The Vatican tunic was a discovery from the necropolis of Akhmim in Upper Egypt, the Greek Panopolis, towards the end of the 19th century. It was on display in 1898 in the Exposition of Sacred Art in Turin by the Missionary Fathers of Upper Egypt who subsequently donated it, along with other wearable art hailing from the same place, to the Sacred Museum.
Along with other works in the Vatican Museums, it is also reconstructed from various pieces. It presents an amply large area to be patched, approximately rectangular in form in the upper area found by the neck between the shoulder areas, along with several other intermediate attempts that were performed in an effort to fix the garment. The sleeves appear separate from the rest of the tunic and then re-sewn.
The decorative motif consists of the following elements: two red and green clavi, or elongated embellishments, which descend down the shoulders and back, terminating at a small green leaf; two yellow circles with a red dot on top and below (front and back of garment); two green heart-shaped leaves on the shoulders and at knee-height (front and back); wide stripes on the sleeves in green, red, and white. The tunic played a leading role in Egypt Coptic clothing design for both men, women, and children alike, generally woven in linen (even if the tunics during the later period were also in wool). Men’s tunics generally arrived to the length of the knee, while women’s went all the way to the foot. This fabric garment was normally woven in one piece, wherein the weaving pattern began on the frame at the end of one sleeve, expanded at the body – with the foresight to leave an opening for the neck – and then narrowed again at the second sleeve. The tunics for children were characterized by very narrow sleeves, and were typically long-sleeved as opposed to short. They added significantly to the figurative design repertoire also because they were generally brightly colored or included animal figures. Decorations were incorporated into the design for the purposes of compliance with Roman style in antiquity. The shorter Coptic tunics were richly bedecked by adding flair along the neck and edges. They actually appear as inserts, or additions to the tunic, called orbiculi (circular or oval form) or tabulae (square), which were woven or applied at shoulder to knee height. Decorating the Coptic tunics, unique in its time of fabric production of the age, created a type of language, which expressed the social position of the outfitted person.

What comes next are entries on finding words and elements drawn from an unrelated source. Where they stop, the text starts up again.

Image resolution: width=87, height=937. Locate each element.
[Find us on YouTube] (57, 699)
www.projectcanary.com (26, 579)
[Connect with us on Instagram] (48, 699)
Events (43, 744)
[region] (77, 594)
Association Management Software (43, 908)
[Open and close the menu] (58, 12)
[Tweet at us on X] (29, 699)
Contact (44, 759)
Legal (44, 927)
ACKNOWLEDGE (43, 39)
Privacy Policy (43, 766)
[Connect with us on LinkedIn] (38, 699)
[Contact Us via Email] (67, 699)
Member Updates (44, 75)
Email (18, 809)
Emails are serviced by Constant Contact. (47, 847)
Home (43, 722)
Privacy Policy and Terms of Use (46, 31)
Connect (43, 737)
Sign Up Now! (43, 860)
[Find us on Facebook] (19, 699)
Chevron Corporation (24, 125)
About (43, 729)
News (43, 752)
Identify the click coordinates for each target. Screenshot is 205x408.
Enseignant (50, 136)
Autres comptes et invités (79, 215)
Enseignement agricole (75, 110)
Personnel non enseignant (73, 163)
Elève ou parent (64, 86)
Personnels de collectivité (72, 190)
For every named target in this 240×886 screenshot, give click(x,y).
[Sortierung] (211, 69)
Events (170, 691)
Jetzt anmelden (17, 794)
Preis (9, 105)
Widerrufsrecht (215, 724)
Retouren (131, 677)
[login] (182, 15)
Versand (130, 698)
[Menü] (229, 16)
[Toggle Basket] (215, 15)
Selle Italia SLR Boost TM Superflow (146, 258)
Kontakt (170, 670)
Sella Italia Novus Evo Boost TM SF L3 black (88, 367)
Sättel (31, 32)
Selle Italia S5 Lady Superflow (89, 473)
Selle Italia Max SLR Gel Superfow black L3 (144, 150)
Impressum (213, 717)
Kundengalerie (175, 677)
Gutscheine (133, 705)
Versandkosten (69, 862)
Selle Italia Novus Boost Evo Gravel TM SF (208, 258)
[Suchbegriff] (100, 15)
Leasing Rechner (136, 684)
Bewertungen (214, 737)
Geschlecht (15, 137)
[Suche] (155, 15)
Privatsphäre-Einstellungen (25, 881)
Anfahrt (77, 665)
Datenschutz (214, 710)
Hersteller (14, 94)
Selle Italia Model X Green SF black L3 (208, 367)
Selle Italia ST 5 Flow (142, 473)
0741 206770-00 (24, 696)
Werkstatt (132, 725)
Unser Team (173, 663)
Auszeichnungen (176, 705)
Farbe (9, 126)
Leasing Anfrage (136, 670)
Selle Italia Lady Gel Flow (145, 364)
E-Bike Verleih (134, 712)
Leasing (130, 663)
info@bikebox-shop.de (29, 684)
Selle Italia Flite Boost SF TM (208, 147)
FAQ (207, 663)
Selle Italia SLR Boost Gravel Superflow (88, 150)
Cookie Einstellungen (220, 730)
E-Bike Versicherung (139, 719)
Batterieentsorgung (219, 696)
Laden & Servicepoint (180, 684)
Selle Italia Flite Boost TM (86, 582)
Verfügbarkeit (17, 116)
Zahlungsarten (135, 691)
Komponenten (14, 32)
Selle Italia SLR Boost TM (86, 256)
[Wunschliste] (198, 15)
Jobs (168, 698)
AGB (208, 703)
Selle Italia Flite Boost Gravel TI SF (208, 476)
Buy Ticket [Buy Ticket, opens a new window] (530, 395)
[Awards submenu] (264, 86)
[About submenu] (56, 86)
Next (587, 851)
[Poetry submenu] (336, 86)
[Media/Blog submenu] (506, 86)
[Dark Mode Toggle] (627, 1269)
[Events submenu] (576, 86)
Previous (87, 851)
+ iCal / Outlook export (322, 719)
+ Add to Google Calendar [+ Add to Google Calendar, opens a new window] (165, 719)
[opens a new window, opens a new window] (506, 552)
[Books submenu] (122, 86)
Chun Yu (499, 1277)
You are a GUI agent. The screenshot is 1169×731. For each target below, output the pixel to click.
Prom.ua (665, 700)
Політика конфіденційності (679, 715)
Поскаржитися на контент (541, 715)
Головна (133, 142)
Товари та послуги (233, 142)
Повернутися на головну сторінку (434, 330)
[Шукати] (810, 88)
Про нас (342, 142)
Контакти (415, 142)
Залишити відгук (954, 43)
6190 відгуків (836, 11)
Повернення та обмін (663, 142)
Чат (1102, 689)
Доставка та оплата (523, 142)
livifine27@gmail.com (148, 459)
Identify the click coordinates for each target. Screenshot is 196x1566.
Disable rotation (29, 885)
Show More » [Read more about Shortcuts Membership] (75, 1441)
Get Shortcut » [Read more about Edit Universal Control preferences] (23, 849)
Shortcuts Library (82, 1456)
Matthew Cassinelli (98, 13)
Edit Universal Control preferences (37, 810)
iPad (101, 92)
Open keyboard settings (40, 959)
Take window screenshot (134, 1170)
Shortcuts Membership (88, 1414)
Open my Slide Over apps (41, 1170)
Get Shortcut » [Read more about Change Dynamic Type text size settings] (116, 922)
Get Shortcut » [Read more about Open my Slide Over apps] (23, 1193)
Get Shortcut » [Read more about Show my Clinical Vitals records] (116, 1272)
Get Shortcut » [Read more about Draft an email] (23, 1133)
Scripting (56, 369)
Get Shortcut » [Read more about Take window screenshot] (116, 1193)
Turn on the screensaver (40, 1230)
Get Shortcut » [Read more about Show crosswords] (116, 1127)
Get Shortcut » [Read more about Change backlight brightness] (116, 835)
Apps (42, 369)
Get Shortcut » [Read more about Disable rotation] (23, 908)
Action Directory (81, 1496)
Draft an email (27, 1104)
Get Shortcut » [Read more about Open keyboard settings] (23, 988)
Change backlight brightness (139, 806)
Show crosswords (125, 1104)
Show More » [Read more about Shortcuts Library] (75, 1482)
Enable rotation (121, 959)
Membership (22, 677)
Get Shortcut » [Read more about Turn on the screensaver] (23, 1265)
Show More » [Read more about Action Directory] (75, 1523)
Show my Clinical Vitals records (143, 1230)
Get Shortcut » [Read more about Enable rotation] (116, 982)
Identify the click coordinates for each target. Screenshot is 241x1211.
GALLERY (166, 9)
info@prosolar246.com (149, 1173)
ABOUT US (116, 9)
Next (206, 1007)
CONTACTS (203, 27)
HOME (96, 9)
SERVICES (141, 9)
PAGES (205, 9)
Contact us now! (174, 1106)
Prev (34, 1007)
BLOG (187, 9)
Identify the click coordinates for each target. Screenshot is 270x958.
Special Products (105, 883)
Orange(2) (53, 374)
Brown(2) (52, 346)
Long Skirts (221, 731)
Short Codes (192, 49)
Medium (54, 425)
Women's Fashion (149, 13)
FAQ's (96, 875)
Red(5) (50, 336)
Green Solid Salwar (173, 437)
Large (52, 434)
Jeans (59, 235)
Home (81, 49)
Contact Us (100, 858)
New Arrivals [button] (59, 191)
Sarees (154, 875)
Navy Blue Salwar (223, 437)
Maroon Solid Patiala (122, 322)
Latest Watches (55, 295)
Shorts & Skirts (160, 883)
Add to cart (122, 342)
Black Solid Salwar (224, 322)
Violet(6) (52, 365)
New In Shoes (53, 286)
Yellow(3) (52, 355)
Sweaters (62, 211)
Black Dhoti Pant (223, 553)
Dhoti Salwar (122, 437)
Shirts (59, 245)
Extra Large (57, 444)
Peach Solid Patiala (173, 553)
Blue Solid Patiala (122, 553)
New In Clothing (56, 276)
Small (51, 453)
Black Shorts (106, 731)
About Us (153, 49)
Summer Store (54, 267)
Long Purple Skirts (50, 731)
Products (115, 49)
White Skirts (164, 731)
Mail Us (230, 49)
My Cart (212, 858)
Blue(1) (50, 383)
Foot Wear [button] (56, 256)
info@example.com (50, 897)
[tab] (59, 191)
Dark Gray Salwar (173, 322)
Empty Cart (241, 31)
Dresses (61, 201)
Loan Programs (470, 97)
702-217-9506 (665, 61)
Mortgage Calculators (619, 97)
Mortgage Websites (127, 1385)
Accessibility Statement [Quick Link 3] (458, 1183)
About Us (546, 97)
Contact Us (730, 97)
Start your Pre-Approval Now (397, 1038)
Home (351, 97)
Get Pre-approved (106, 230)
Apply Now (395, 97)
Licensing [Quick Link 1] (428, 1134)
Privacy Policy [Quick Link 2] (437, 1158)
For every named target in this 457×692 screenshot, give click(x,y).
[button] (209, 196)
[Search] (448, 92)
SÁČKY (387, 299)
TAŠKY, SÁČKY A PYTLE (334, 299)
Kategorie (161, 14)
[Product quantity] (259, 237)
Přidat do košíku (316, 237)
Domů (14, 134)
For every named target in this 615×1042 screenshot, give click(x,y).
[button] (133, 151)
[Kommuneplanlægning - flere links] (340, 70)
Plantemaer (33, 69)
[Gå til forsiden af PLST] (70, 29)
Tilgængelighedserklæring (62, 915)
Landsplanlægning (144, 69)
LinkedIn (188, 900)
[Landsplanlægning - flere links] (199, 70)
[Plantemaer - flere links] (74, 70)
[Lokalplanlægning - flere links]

Along with geometric motifs (i.e. stars, interlocking hexagons, circles) and natural vegetation (i.e. flowers, lotus buds, leaves and intertwining branches, often symbolizing abundant fertility), there were also more traditional and ancient motifs. These included animal decorations (especially birds, leopards, lions, fish, and the human figure), often classically inspired. With the liberation of the Catholic religion, Coptic tunics began to be decorated also with Christian symbols including crosses, images of saints, and scenes from the Bible.